Keo Fechner’s mind is clear.
Behind the polychromatic glint of his helmet visor, the 15 year old’s smooth face is set, his dark eyes focused ahead.
He breathes. Grips the wheel.
With a sudden spurt of grey smoke, he accelerates into the hectic fray of go-karts swarming the track at Robinson Park, Nuriootpa, home of Barossa Go Kart Club.
For the next eight laps of his heat, it’s just Keo and his kart, singing around the crescendo of turns; chasing the competitor in front and escaping the one behind.
“Being so close to the ground while going so fast with heaps of people, it’s just so thrilling,” he says.
“You’re just thinking of that and nothing else.”
From the sidelines, father, Corey watches on with a mixture of excitement and scrutiny.
He’s observing the kart; the way it’s performing on the track under the specific conditions of the day.
As Keo’s mechanic (“for lack of a better word”), that’s his job.
Momentarily, the flash and jostle of karts and the addictive waft of two stroke breaks Corey’s concentration to stir fleeting memories of standing at this same track some forty years ago.

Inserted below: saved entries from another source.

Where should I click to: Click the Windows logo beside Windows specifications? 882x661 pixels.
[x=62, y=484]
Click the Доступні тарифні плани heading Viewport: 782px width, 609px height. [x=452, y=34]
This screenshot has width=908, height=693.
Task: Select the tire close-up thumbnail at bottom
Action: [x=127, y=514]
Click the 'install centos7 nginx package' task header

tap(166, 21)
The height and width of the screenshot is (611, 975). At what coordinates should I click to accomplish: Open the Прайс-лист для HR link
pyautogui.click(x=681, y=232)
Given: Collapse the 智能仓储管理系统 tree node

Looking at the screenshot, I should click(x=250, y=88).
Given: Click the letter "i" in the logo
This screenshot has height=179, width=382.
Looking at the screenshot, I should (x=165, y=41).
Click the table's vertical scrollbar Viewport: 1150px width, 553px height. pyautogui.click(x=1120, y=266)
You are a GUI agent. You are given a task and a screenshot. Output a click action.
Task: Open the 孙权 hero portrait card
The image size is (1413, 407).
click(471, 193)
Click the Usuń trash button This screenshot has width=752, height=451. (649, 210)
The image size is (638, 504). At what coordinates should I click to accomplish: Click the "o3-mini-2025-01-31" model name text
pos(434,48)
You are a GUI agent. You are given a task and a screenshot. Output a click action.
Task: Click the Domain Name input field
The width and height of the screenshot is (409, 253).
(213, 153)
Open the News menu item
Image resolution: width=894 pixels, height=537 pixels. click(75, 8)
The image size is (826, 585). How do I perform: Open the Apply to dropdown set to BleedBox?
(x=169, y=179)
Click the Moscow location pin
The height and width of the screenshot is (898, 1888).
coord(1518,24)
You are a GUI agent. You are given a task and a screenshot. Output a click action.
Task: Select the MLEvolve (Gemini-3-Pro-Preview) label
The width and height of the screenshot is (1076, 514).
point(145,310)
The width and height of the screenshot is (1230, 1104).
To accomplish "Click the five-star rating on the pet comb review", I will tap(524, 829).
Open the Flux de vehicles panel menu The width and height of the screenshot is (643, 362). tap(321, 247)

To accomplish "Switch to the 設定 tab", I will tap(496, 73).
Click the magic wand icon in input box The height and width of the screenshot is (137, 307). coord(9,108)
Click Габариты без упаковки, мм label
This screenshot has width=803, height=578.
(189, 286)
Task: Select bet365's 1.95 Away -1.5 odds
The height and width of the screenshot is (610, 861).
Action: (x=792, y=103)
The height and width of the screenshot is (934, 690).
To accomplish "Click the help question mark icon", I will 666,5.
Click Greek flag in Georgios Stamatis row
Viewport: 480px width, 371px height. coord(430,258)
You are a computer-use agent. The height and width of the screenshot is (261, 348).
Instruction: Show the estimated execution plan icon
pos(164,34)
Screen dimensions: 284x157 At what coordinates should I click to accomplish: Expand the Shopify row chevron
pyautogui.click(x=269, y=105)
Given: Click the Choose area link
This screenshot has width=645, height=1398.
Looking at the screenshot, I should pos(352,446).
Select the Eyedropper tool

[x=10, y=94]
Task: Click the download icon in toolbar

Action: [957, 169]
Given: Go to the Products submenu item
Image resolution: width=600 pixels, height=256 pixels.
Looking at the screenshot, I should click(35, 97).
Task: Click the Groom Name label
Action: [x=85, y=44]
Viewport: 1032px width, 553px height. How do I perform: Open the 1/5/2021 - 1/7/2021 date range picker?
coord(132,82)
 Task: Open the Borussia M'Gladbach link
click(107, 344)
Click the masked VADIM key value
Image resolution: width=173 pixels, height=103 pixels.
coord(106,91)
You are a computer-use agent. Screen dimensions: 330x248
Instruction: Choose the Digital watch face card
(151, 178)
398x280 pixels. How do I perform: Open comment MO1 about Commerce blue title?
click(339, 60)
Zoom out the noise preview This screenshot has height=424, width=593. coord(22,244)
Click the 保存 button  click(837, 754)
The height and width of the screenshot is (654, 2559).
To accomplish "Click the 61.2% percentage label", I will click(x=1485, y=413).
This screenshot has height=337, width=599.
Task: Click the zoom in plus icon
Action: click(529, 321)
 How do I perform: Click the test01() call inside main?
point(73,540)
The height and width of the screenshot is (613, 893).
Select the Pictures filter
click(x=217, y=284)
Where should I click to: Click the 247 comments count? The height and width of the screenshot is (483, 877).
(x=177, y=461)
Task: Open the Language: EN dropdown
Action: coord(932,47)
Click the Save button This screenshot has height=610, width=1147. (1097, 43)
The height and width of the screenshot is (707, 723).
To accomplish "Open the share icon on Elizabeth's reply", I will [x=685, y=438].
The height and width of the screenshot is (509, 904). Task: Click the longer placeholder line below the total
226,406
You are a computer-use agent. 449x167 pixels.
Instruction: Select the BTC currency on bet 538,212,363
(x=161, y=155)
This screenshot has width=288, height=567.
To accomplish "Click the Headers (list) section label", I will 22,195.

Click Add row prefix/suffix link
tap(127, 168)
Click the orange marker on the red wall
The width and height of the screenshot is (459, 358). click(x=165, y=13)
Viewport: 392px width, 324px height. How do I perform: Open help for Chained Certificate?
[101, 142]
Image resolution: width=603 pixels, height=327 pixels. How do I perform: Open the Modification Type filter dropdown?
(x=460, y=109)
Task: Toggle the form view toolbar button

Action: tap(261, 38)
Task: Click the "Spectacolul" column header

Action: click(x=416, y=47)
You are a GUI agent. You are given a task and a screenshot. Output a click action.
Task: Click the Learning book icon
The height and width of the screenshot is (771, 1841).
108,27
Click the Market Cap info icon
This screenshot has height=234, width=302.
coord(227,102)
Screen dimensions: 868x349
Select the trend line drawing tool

“If you’re going to help me, you need to stay in the booth,” Corey hears his maternal grandfather, William Ramsey shout to his four year old self.
Reluctantly, young Corey tears himself away from the high-speed spectacle to return to the ticket booth where “Poppa” is collecting entrance fees.
It wasn’t until many years later, when Corey started Keo on karting and saw his grandfather’s name on the club’s honour board next to the likes of the track’s namesake, Kirkby Robinson, founder of The Leader newspaper, that he learnt the extent of his grandfather’s connection to Robinson Park.
“From what I understand Kirkby donated the land, and then I think my grandfather donated his time and machinery to create the track,” explains Corey.
Indeed, William Ramsey’s Life Membership certificate, dated March 7, 1964, decrees him as “Architect of the Track”.
Interestingly however, it was not through William that Corey got his proper start in motor sport—though those early days spent on Poppa’s knee at the track surely had their influence.
Rather it was thanks to his own father, Brian “Nipper” Fechner, a man better known around the Barossa for having flour on his apron more so than engine grease.
Second and third generation bakers at Apex Bakery, Tanunda, Brian and Corey followed in the footsteps of patriarch, Keith, who purchased the business in 1948.
In Apex’s kitchen on the corner of Elizabeth Street and Bilyara Road, the original 300 loaf wood-fired oven is still filled up to two and a half times per day, baking recipes Keith developed more than 80 years ago.
But it was Brian who first introduced motor sport to the Fechner family.
“On bread deliveries, when I was about 15, I’d be sliding around on the back roads in the delivery van,” Brian recalls with a chuckle.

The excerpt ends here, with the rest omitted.